Fuera hay una terraza, desde donde puede verse todos los
colores del día. El blanco azulado del amanecer, ese que ya se ve demasiado
lejos a estas horas, pero que seguro volverá a ocurrir mañana. El amarillento
de la tarde que ya también quedó atrás, el que acompaña en la calle los pasos
sordos de los que vuelven cabizbajos de sus rutinas, a las que mañana volverán
a no ser que alguien les muestre que existe un lugar mejor en el que se puede
ser feliz para siempre. Y el gris de
cuando anochece, como ahora, que no es blanco, ni es negro. El de la hora a la
que uno queda solo en esa terraza, y decide de qué color pintar todos los
grandes edificios que se acercan de frente. Y a ratos son blancos y a ratos
negros. A ratos amanece y a ratos cae repentinamente el sol tras ellos.

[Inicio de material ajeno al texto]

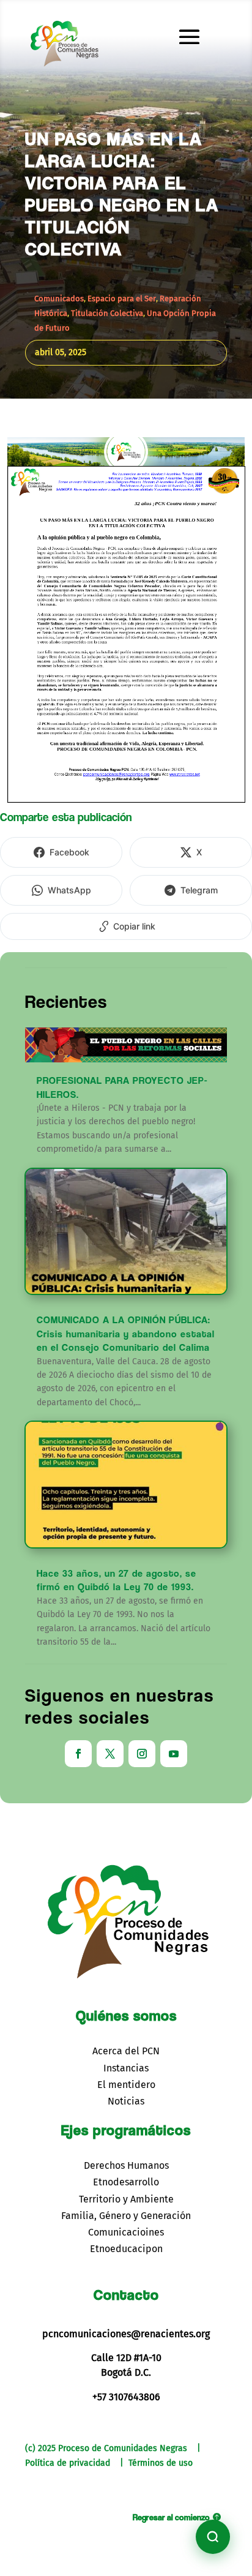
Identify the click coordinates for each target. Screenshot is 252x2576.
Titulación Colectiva (107, 313)
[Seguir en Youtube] (173, 1753)
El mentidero (126, 2084)
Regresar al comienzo (171, 2517)
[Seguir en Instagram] (141, 1753)
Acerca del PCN (126, 2051)
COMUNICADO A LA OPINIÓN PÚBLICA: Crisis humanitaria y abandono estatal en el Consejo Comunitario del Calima (126, 1333)
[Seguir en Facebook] (78, 1753)
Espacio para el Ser (121, 298)
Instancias (126, 2068)
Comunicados (59, 298)
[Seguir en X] (110, 1753)
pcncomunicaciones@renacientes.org (126, 2334)
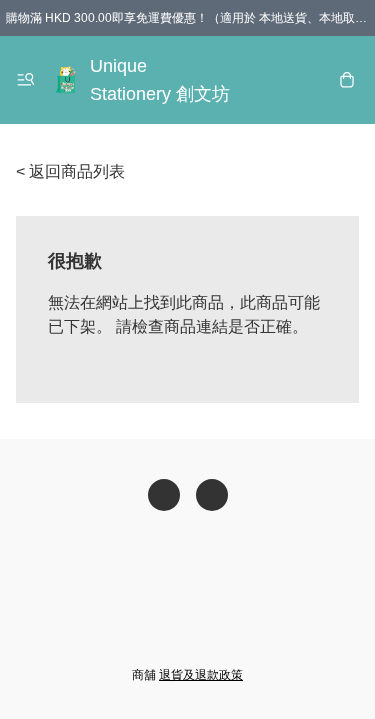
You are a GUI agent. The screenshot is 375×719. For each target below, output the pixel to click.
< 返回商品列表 (70, 171)
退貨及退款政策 (201, 675)
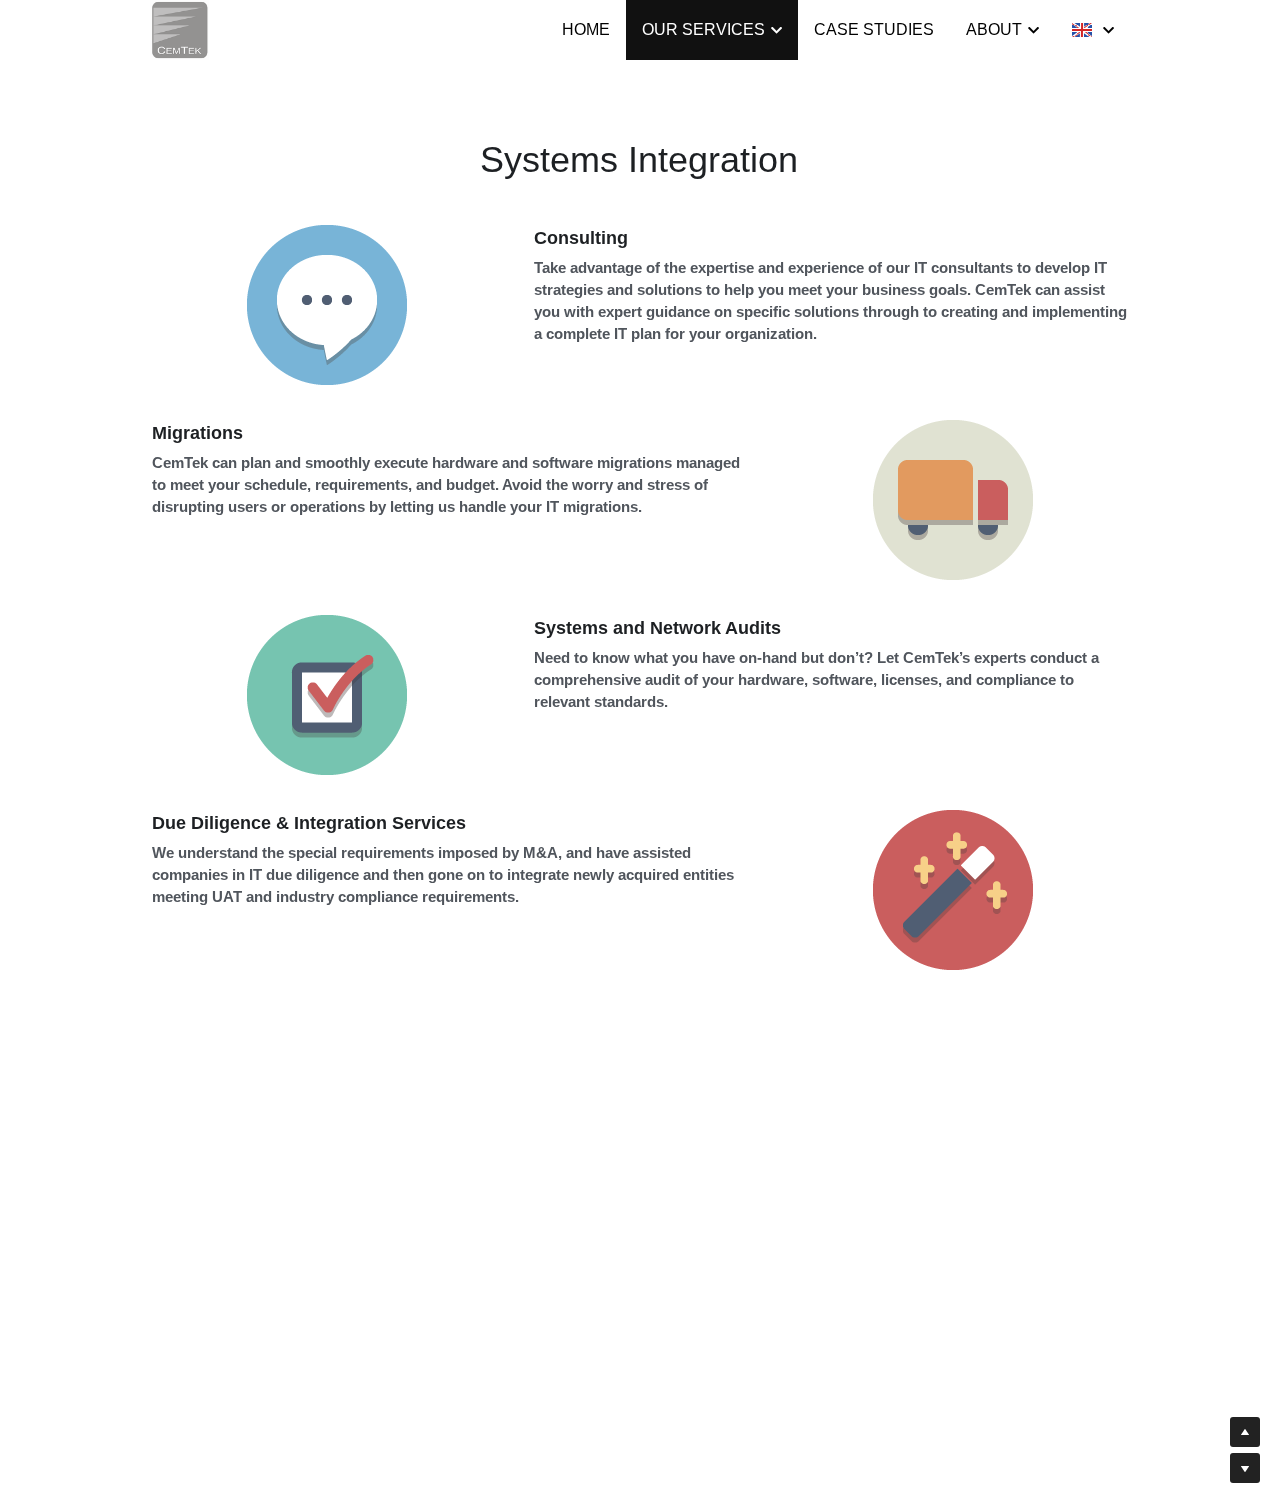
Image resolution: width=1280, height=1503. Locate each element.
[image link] (179, 28)
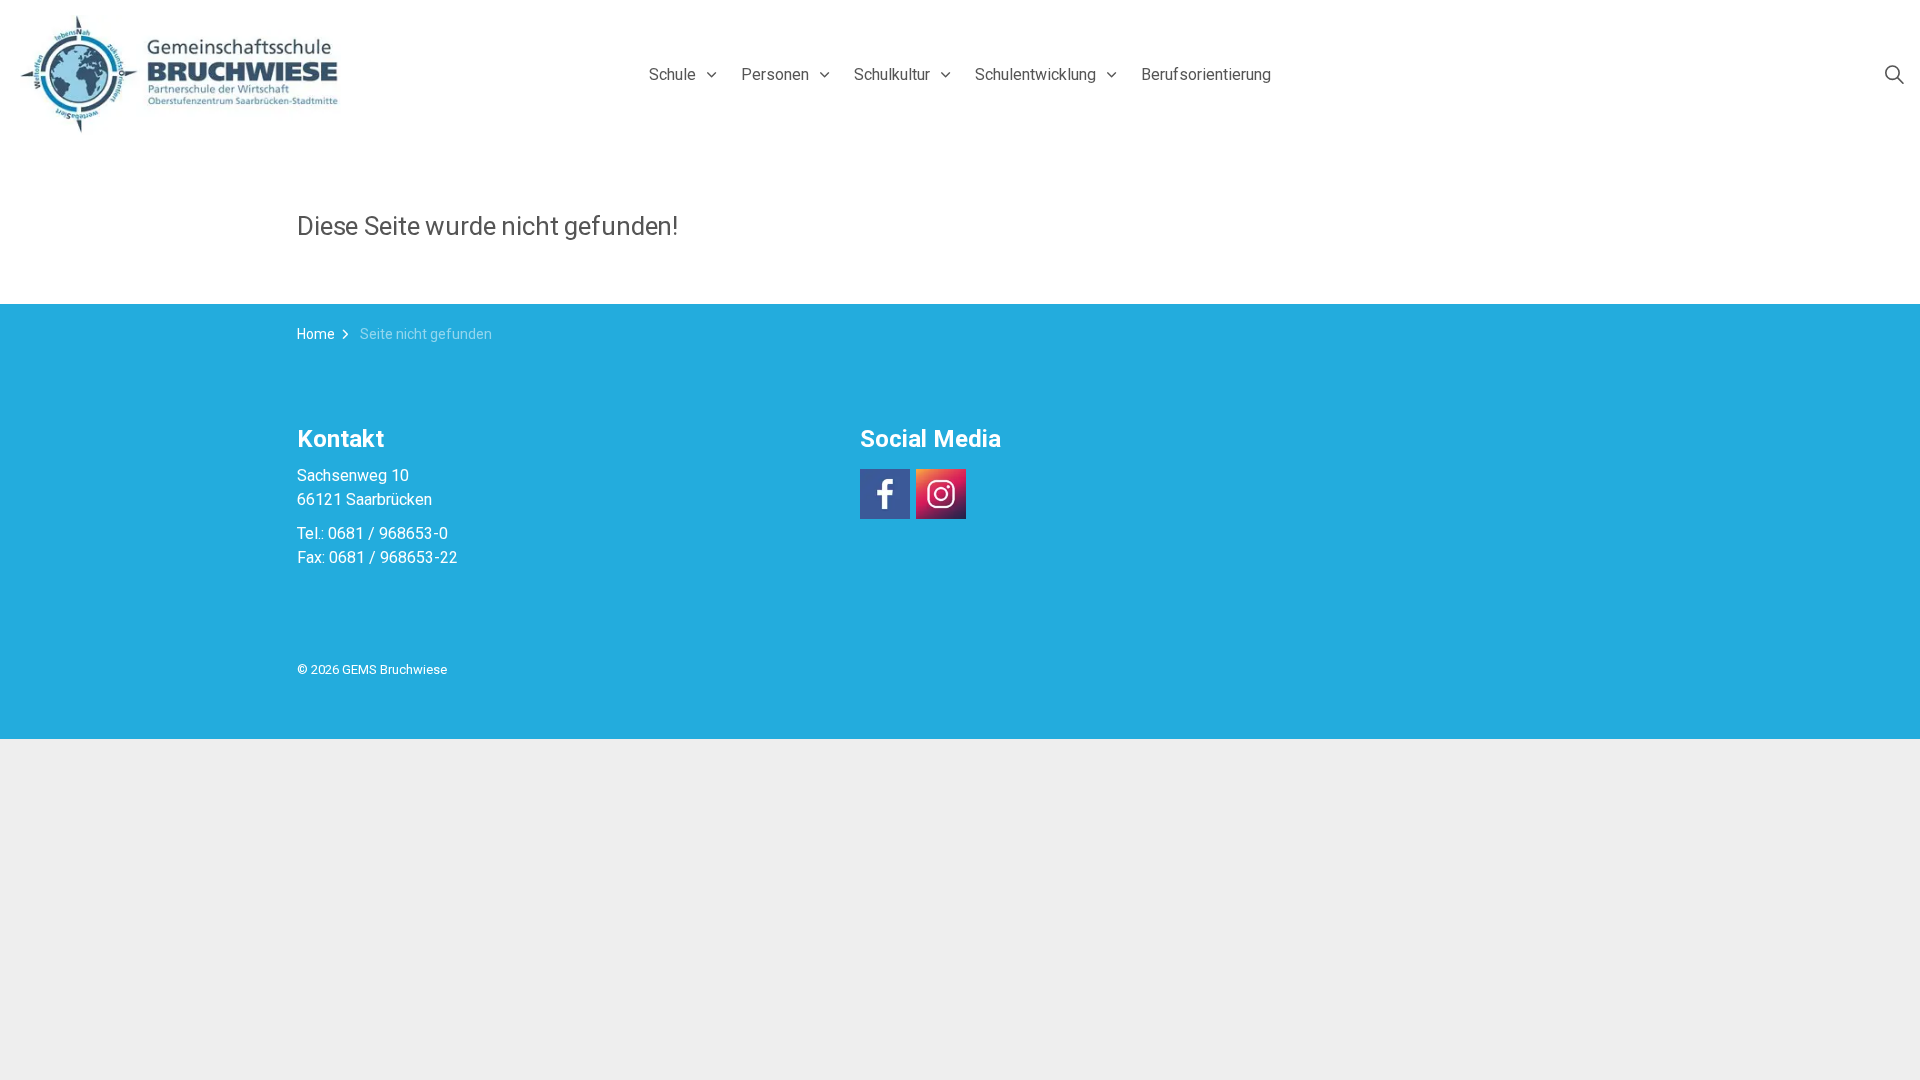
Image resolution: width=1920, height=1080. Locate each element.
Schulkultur (892, 74)
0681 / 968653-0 (388, 533)
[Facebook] (885, 494)
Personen (775, 74)
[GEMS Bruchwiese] (180, 75)
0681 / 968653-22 (393, 557)
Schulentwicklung (1035, 74)
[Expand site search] (1894, 75)
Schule (672, 74)
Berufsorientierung (1206, 74)
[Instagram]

Dentro suena música agradable
y arde alguna que otra vela, de olor suave, como el soplo de aire que entra
desde fuera donde ya está oscuro. Hay un mueble viejo, como un corazón con
cajones llenos de recuerdos, mitad útiles, mitad tontos, pero todos necesarios
para no perder la esencia de lo que eres allá donde vayas. Las paredes están un
poco gastadas, dejando ver que no eres el único que pasó por allí.
Hay una piel
suave y cálida, demasiado cálida para esta época del año. Un hombro desnudo y
un cuello escondido tras dos tirabuzones negros que caen, dejando un hueco aún
más cálido, en el que cuando metes la nariz resuenan las palabras, provocando
un eco incesante entre los edificios de ahí fuera que pintaste de blanco.
Unas cortinas baratas se mueven hacia delante
y atrás y se hinchan con la brisa que entra, como las ganas, para luego volver
otra vez a su sitio. Como si siempre hubiera estado allí, una espalda desnuda curvada, que
empieza en mis labios y acaba en los pliegues de unos vaqueros con un cinturón
muy fácil de desabrochar. Tan fácil que
hace blanco del gris.
Y acaricio sus labios con la mirada mientras me hablan. Y
recorro su espalda con mis dedos mientras compartimos cosas sin importancia,
como esas charlas de tarde de domingo, sin prisa, relajada, en las que uno
gesticula amablemente y deja salir una carcajada de vez en cuando.
Fuera el viento mece las ideas, de un extremo al otro, del
blanco al negro. Y el tiempo pasa
mientras amanece y cae el sol varias veces en un mimo día.
Dentro las heridas cicatrizan y se borran dejando la piel
sana, para que no duelan las nuevas caricias.
Ilusionado por estrenar zapatos
nuevos, aunque sin saber si esta vez serán
más cómodos o si la herida será aún mayor. Los dedos se extienden y dejan de
recorrer para empezar a acariciar. Mientras, sus dedos llegan a mi cara, y los
míos hasta aquel cinturón fácil.
Fuera pasa el día, con todos sus colores y edificios. Llueve, sale
el sol y vuelta empezar. Decido cerrar las ventanas. Pero eso sí, desde dentro.